*** RECORDS SUPPLIED
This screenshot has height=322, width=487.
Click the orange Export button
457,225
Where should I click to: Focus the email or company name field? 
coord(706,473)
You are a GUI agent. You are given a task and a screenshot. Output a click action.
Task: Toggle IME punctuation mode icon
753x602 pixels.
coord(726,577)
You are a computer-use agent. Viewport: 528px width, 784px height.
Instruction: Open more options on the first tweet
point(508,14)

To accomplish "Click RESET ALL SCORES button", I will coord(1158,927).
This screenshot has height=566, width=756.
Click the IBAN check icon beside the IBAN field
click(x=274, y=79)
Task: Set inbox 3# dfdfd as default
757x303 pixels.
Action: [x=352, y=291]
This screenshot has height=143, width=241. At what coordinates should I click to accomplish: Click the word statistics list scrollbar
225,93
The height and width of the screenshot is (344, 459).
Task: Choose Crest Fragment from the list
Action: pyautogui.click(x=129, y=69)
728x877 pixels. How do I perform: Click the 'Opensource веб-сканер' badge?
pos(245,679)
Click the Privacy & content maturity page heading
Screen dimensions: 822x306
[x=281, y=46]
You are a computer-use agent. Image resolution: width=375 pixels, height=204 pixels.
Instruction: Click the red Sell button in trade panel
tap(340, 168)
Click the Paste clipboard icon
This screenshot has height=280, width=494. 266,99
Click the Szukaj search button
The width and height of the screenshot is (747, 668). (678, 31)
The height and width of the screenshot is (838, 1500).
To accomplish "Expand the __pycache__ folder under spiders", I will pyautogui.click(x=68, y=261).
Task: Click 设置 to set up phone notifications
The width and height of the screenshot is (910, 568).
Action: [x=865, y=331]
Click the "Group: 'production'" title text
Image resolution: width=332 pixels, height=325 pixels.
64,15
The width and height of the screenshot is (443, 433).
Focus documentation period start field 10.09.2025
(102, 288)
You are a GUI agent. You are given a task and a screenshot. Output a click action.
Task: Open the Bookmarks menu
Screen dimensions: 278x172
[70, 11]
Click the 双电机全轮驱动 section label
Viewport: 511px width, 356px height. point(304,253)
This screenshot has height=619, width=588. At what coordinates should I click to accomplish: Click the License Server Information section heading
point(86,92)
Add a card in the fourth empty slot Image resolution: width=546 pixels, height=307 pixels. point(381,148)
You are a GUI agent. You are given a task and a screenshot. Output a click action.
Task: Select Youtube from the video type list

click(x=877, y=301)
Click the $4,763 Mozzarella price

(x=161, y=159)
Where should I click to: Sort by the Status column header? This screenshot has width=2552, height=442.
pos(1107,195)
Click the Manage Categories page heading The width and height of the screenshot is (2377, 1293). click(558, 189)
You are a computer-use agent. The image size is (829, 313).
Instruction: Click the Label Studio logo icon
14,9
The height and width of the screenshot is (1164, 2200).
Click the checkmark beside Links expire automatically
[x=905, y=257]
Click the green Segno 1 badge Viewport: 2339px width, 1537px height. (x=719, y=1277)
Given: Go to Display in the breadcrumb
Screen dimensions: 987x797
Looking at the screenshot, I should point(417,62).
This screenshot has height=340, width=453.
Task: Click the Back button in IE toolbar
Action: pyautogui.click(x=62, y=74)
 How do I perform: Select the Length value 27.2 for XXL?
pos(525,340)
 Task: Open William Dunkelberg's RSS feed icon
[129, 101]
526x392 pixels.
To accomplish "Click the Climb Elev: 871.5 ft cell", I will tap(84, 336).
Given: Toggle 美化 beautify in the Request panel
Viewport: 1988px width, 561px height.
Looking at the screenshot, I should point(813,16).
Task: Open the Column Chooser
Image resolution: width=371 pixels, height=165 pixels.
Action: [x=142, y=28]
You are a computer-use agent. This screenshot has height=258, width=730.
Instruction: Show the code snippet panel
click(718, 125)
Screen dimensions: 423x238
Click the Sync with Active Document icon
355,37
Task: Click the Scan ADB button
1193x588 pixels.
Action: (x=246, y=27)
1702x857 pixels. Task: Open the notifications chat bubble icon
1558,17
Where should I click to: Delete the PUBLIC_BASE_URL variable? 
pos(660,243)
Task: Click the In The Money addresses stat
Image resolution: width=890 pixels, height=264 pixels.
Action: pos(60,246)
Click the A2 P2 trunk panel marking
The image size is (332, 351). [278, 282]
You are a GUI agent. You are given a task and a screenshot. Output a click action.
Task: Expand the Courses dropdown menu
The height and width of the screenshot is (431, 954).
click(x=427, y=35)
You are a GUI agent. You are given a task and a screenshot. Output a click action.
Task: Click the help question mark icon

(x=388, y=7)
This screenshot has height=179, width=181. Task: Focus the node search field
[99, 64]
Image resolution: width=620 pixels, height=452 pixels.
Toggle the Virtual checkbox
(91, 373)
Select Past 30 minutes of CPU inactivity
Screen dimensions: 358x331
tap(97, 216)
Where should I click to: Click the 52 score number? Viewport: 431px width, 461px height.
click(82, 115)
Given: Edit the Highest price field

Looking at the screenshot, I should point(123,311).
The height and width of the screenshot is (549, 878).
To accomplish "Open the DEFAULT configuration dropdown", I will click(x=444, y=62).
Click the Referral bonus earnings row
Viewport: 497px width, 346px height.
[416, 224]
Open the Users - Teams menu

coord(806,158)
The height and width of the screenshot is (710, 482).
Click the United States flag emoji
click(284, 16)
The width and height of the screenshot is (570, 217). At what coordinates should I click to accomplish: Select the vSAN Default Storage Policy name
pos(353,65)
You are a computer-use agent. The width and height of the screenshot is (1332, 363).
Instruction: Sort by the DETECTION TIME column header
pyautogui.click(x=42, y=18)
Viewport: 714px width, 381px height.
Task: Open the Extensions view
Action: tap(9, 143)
******
## GOAL
Please rewrite the listing above, replacing every "computer-use agent" with "desktop assistant" and leaving all other text as it is.

## RESULT FOR THIS EXERCISE
This screenshot has height=322, width=487.
Click the orange Export button
457,225
Where should I click to: Focus the email or company name field? 
coord(706,473)
You are a GUI agent. You are given a task and a screenshot. Output a click action.
Task: Toggle IME punctuation mode icon
753x602 pixels.
coord(726,577)
You are a desktop assistant. Viewport: 528px width, 784px height.
Instruction: Open more options on the first tweet
point(508,14)

To accomplish "Click RESET ALL SCORES button", I will coord(1158,927).
This screenshot has height=566, width=756.
Click the IBAN check icon beside the IBAN field
click(x=274, y=79)
Task: Set inbox 3# dfdfd as default
757x303 pixels.
Action: [x=352, y=291]
This screenshot has height=143, width=241. At what coordinates should I click to accomplish: Click the word statistics list scrollbar
225,93
The height and width of the screenshot is (344, 459).
Task: Choose Crest Fragment from the list
Action: pyautogui.click(x=129, y=69)
728x877 pixels. How do I perform: Click the 'Opensource веб-сканер' badge?
pos(245,679)
Click the Privacy & content maturity page heading
Screen dimensions: 822x306
[x=281, y=46]
You are a desktop assistant. Image resolution: width=375 pixels, height=204 pixels.
Instruction: Click the red Sell button in trade panel
tap(340, 168)
Click the Paste clipboard icon
This screenshot has height=280, width=494. 266,99
Click the Szukaj search button
The width and height of the screenshot is (747, 668). (678, 31)
The height and width of the screenshot is (838, 1500).
To accomplish "Expand the __pycache__ folder under spiders", I will pyautogui.click(x=68, y=261).
Task: Click 设置 to set up phone notifications
The width and height of the screenshot is (910, 568).
Action: [x=865, y=331]
Click the "Group: 'production'" title text
Image resolution: width=332 pixels, height=325 pixels.
64,15
The width and height of the screenshot is (443, 433).
Focus documentation period start field 10.09.2025
(102, 288)
You are a GUI agent. You are given a task and a screenshot. Output a click action.
Task: Open the Bookmarks menu
Screen dimensions: 278x172
[70, 11]
Click the 双电机全轮驱动 section label
Viewport: 511px width, 356px height. point(304,253)
This screenshot has height=619, width=588. At what coordinates should I click to accomplish: Click the License Server Information section heading
point(86,92)
Add a card in the fourth empty slot Image resolution: width=546 pixels, height=307 pixels. point(381,148)
You are a GUI agent. You are given a task and a screenshot. Output a click action.
Task: Select Youtube from the video type list

click(x=877, y=301)
Click the $4,763 Mozzarella price

(x=161, y=159)
Where should I click to: Sort by the Status column header? This screenshot has width=2552, height=442.
pos(1107,195)
Click the Manage Categories page heading The width and height of the screenshot is (2377, 1293). click(558, 189)
You are a desktop assistant. The image size is (829, 313).
Instruction: Click the Label Studio logo icon
14,9
The height and width of the screenshot is (1164, 2200).
Click the checkmark beside Links expire automatically
[x=905, y=257]
Click the green Segno 1 badge Viewport: 2339px width, 1537px height. (x=719, y=1277)
Given: Go to Display in the breadcrumb
Screen dimensions: 987x797
Looking at the screenshot, I should point(417,62).
This screenshot has height=340, width=453.
Task: Click the Back button in IE toolbar
Action: pyautogui.click(x=62, y=74)
 How do I perform: Select the Length value 27.2 for XXL?
pos(525,340)
 Task: Open William Dunkelberg's RSS feed icon
[129, 101]
526x392 pixels.
To accomplish "Click the Climb Elev: 871.5 ft cell", I will tap(84, 336).
Given: Toggle 美化 beautify in the Request panel
Viewport: 1988px width, 561px height.
Looking at the screenshot, I should point(813,16).
Task: Open the Column Chooser
Image resolution: width=371 pixels, height=165 pixels.
Action: [x=142, y=28]
You are a desktop assistant. This screenshot has height=258, width=730.
Instruction: Show the code snippet panel
click(718, 125)
Screen dimensions: 423x238
Click the Sync with Active Document icon
355,37
Task: Click the Scan ADB button
1193x588 pixels.
Action: (x=246, y=27)
1702x857 pixels. Task: Open the notifications chat bubble icon
1558,17
Where should I click to: Delete the PUBLIC_BASE_URL variable? 
pos(660,243)
Task: Click the In The Money addresses stat
Image resolution: width=890 pixels, height=264 pixels.
Action: pos(60,246)
Click the A2 P2 trunk panel marking
The image size is (332, 351). [278, 282]
You are a GUI agent. You are given a task and a screenshot. Output a click action.
Task: Expand the Courses dropdown menu
The height and width of the screenshot is (431, 954).
click(x=427, y=35)
You are a GUI agent. You are given a task and a screenshot. Output a click action.
Task: Click the help question mark icon

(x=388, y=7)
This screenshot has height=179, width=181. Task: Focus the node search field
[99, 64]
Image resolution: width=620 pixels, height=452 pixels.
Toggle the Virtual checkbox
(91, 373)
Select Past 30 minutes of CPU inactivity
Screen dimensions: 358x331
tap(97, 216)
Where should I click to: Click the 52 score number? Viewport: 431px width, 461px height.
click(82, 115)
Given: Edit the Highest price field

Looking at the screenshot, I should point(123,311).
The height and width of the screenshot is (549, 878).
To accomplish "Open the DEFAULT configuration dropdown", I will click(x=444, y=62).
Click the Referral bonus earnings row
Viewport: 497px width, 346px height.
[416, 224]
Open the Users - Teams menu

coord(806,158)
The height and width of the screenshot is (710, 482).
Click the United States flag emoji
click(284, 16)
The width and height of the screenshot is (570, 217). At what coordinates should I click to accomplish: Select the vSAN Default Storage Policy name
pos(353,65)
You are a desktop assistant. The width and height of the screenshot is (1332, 363).
Instruction: Sort by the DETECTION TIME column header
pyautogui.click(x=42, y=18)
Viewport: 714px width, 381px height.
Task: Open the Extensions view
Action: tap(9, 143)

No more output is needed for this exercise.